= Stated goal =
Can you repeat every line of the listing below word for word, leaving the pictures out?

(Collected data entries)
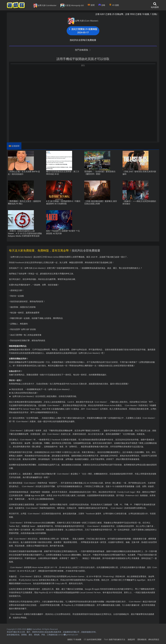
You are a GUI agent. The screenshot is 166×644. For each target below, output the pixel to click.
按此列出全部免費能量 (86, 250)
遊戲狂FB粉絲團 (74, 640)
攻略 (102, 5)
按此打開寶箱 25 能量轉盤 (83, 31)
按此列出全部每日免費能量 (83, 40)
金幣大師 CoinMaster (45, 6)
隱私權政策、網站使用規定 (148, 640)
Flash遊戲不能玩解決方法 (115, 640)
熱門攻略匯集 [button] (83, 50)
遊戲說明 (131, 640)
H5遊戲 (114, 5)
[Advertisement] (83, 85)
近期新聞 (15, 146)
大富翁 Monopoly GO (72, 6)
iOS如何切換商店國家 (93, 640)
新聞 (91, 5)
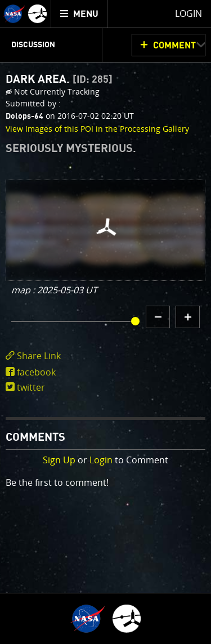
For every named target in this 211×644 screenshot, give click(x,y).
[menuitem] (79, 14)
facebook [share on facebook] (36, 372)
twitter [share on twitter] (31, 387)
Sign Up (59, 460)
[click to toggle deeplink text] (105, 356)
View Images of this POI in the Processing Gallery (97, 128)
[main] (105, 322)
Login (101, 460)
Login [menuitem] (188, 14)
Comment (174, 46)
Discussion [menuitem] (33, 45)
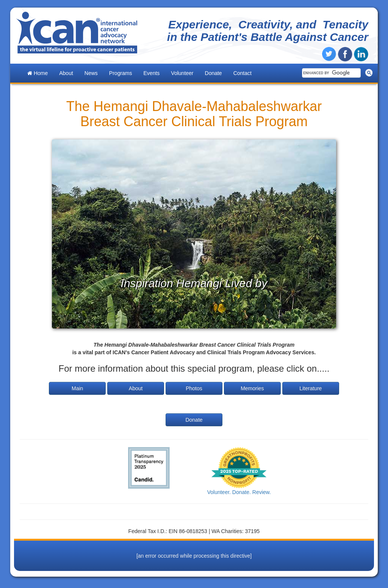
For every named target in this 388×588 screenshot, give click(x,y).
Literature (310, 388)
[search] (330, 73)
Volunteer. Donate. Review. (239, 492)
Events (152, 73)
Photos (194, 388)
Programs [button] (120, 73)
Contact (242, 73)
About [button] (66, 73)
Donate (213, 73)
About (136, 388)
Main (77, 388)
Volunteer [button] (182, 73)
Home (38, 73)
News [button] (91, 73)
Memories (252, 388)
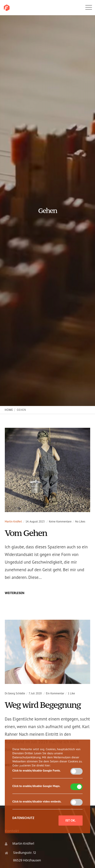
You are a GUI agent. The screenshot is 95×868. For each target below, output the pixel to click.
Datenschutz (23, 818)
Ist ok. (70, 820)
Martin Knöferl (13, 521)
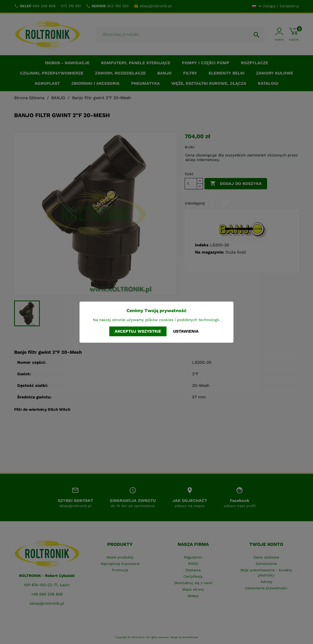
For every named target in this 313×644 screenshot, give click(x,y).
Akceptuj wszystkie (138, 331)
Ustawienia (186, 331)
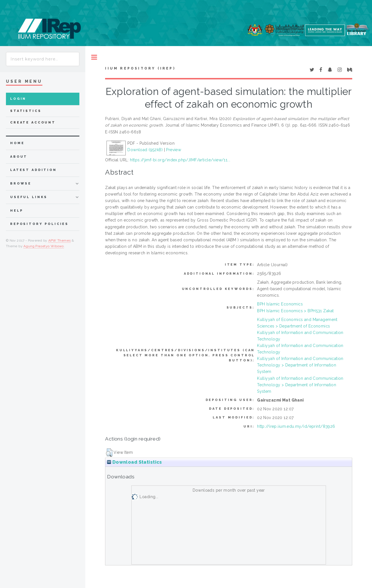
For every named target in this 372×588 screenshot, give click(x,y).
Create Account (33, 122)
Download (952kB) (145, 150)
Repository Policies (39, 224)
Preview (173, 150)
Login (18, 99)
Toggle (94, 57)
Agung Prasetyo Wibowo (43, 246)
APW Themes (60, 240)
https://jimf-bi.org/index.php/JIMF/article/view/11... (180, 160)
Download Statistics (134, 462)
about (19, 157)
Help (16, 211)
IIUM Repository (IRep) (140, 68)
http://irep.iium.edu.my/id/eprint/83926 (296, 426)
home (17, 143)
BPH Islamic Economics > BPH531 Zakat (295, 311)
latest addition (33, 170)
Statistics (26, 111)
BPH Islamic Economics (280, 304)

= Completed task =
You are a GUI agent. The screenshot is 166×644. For each target below, output the pixel to click.
按此列出全部免費能量 (86, 250)
遊戲狂FB粉絲團 (74, 640)
攻略 (102, 5)
按此打開寶箱 25 能量轉盤 (83, 31)
按此列出全部每日免費能量 (83, 40)
金幣大師 CoinMaster (45, 6)
隱私權政策、網站使用規定 (148, 640)
Flash遊戲不能玩解決方法 (115, 640)
熱門攻略匯集 [button] (83, 50)
遊戲說明 (131, 640)
H5遊戲 (114, 5)
[Advertisement] (83, 85)
近期新聞 (15, 146)
大富翁 Monopoly GO (72, 6)
iOS如何切換商店國家 (93, 640)
新聞 (91, 5)
For every named target in this 211×644 screenshot, give click(x,y).
[menuitem] (79, 14)
facebook [share on facebook] (36, 372)
twitter [share on twitter] (31, 387)
Sign Up (59, 460)
[click to toggle deeplink text] (105, 356)
View Images of this POI in the Processing Gallery (97, 128)
[main] (105, 322)
Login (101, 460)
Login [menuitem] (188, 14)
Comment (174, 46)
Discussion [menuitem] (33, 45)
For every named target in this 388×588 screenshot, give click(x,y).
Literature (310, 388)
[search] (330, 73)
Volunteer. Donate. Review. (239, 492)
Events (152, 73)
Photos (194, 388)
Programs [button] (120, 73)
Contact (242, 73)
About [button] (66, 73)
Donate (213, 73)
About (136, 388)
Main (77, 388)
Volunteer [button] (182, 73)
Home (38, 73)
News [button] (91, 73)
Memories (252, 388)
You are a GUI agent. The screenshot is 95×868. For each target below, output the pixel to click.
Datenschutz (23, 818)
Ist ok. (70, 820)
Martin Knöferl (13, 521)
For every named target in this 313×644 screenshot, give click(x,y).
Akceptuj wszystkie (138, 331)
Ustawienia (186, 331)
For every named target in this 372×588 screenshot, give click(x,y).
Create Account (33, 122)
Download (952kB) (145, 150)
Repository Policies (39, 224)
Preview (173, 150)
Login (18, 99)
Toggle (94, 57)
Agung Prasetyo Wibowo (43, 246)
APW Themes (60, 240)
https://jimf-bi.org/index.php/JIMF/article/view/11... (180, 160)
Download Statistics (134, 462)
about (19, 157)
Help (16, 211)
IIUM Repository (IRep) (140, 68)
http://irep.iium.edu.my/id/eprint/83926 (296, 426)
home (17, 143)
BPH Islamic Economics > BPH531 Zakat (295, 311)
latest addition (33, 170)
Statistics (26, 111)
BPH Islamic Economics (280, 304)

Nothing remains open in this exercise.